Description: The first biography to unmask the elusive 17th-century author.
Janet Todd's brilliant biography of Aphra Behn, the poet, playwright and Royalist spy, is as much a guide to negotiating a safe passage through Restoration court intrigue as it is the story of a life. So little is known of Behn's early years that any attempt to tell her tale becomes in itself some kind of detective work. Todd weaves a story together from what little evidence there is with precision, verve and confidence. . . . Witty and pugnacious, Todd's book is as much a window on the public cacophony of the era as it is a portrait of a playwright.--The Independent
A continual masquerader in character and in sexuality, Behn played numerous roles, altered personalities, mixed fact and fiction, and kept political and social details hidden from readers, lovers, and politicians alike. This definitive biography is the first to draw on Behn's complete works and newly discovered documents in Britain and the Netherlands.

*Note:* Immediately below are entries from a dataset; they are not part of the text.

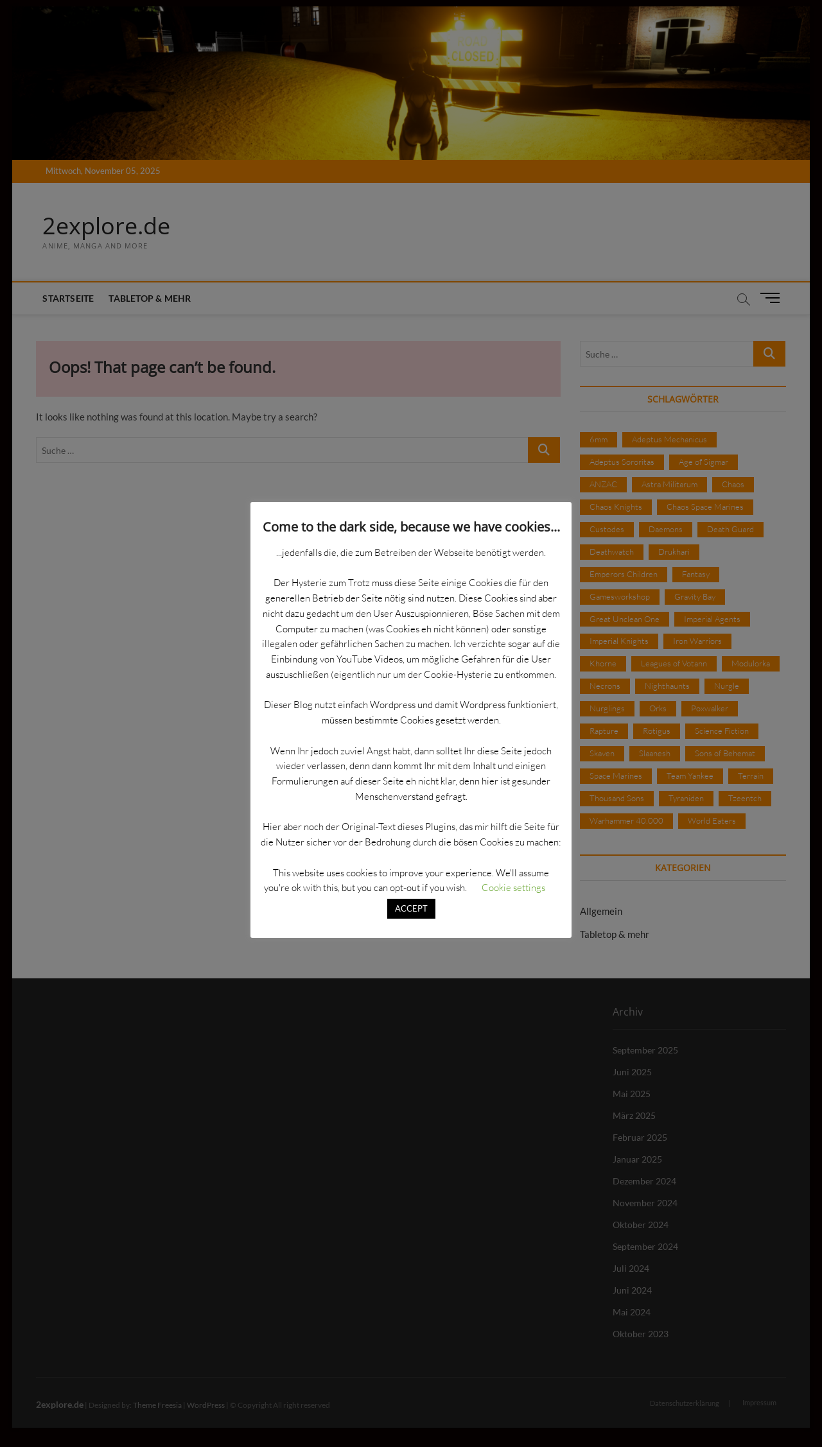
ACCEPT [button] (411, 908)
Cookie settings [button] (513, 887)
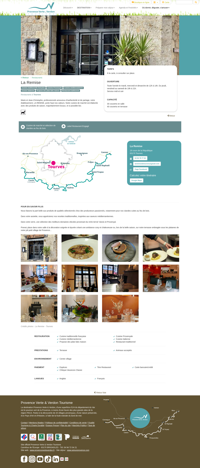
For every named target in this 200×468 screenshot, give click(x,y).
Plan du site (66, 425)
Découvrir (68, 8)
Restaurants (37, 78)
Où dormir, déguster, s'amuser (155, 8)
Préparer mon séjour (105, 8)
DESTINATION (84, 8)
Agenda (128, 8)
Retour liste (100, 392)
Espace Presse (52, 425)
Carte (165, 2)
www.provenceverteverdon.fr (42, 450)
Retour (171, 116)
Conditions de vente (78, 423)
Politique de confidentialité (56, 423)
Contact (24, 423)
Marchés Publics (79, 425)
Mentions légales (36, 423)
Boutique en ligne (140, 2)
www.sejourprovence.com (78, 450)
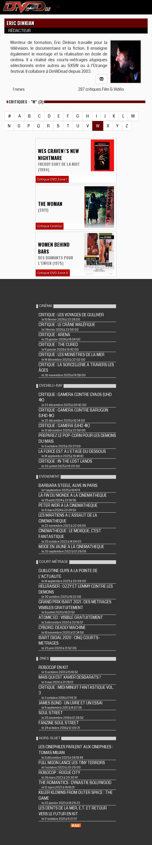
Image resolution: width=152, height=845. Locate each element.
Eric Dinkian (20, 23)
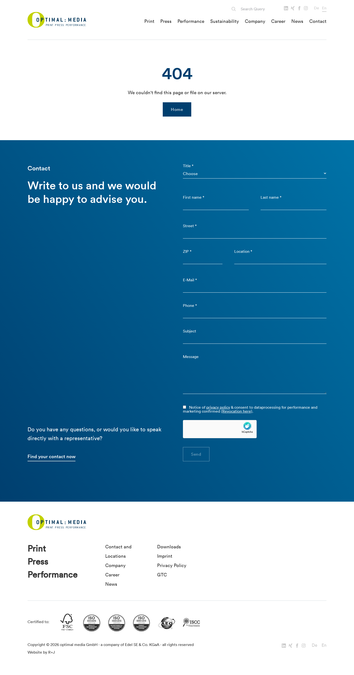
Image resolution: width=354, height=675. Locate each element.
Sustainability (224, 21)
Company (255, 21)
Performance (190, 21)
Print (149, 21)
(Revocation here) (236, 411)
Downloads (169, 547)
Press (166, 21)
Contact (317, 21)
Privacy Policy (171, 565)
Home (177, 109)
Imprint (164, 556)
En (324, 7)
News (297, 21)
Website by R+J (41, 652)
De (316, 7)
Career (278, 21)
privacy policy (218, 407)
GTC (162, 575)
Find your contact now (51, 456)
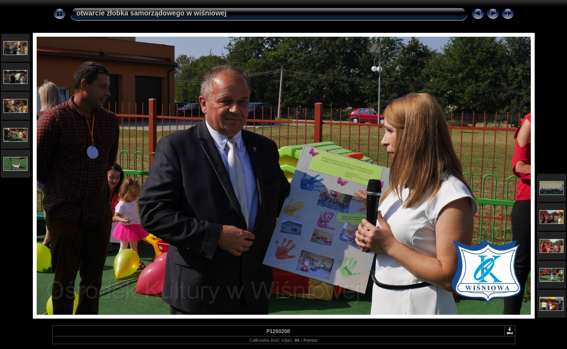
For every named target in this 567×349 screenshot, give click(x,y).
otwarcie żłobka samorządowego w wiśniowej (152, 13)
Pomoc (311, 340)
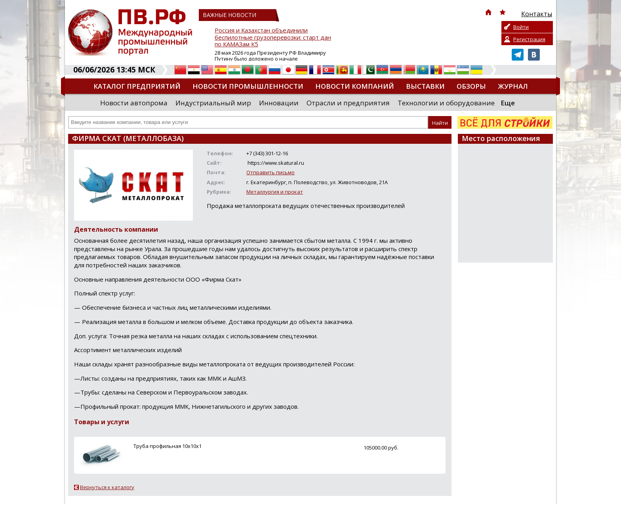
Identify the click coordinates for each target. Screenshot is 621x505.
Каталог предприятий (137, 86)
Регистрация (529, 39)
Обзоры (471, 86)
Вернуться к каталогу (107, 487)
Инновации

Aphra Behn (1640?-1689) lived and died with the Restoration, withwhose license and liberty she became synonymous. The first woman to earn her living from writing, she composed at least nineteen plays, fiction, poetry and translations, and traveled as a spy to Holland and possibly to Surinam in South American on behalf of Charles II's government.
Behn is a mass of contradictions: a high Tory who disliked traditional power structures; a powerful, autonomous woman who depended on men's approval; a woman who desired men and women, and who become involved in intense political activity, yet craved ease. The book uncovers Behn's assertive, duplicitous, sensual character and illustrates the openly erotic nature of her writings, her exploration of desire, sexual excitement and disappointment, which later made her a byword for lewdness. It reveals historical sources and court cases behind some of her most famous "fictions."
As well as recounting Behn's story, The Secret Life of Aphra Behn illuminates the political and social background of the period, the court intrigue, the theater and its protagonists, London life before and after the Restoration, the Popish Plot, and the Monmouth Rebellion. Behn's relationships with Dryden and Rochester, the Stuart kings, Nell Gwyn, the Duchess of Mazarine, and many others make her story a fascinating combination of literature, politics, sex, and intrigue.
Aphra Behn's life has long been shrouded in mystery. Janet Todd now uncovers the secrets behind a free-thinking writer whose ideas and achievements are as radical and relevant for modern times as they were contentious and revolutionary in her own.
Janet Todd is a professor of English literature at the University of East Anglia and lives in Norwich, England. The author of many works, including The Sign of Angellica: Women, Writing and Fiction, 1660-1800 and Women's Friendship in Literature, and editor of The Works of Aphra Behn and of the Penguin Oroonoko, The Rover, and Other Works, she has written and taught widely on English literature and women's writing.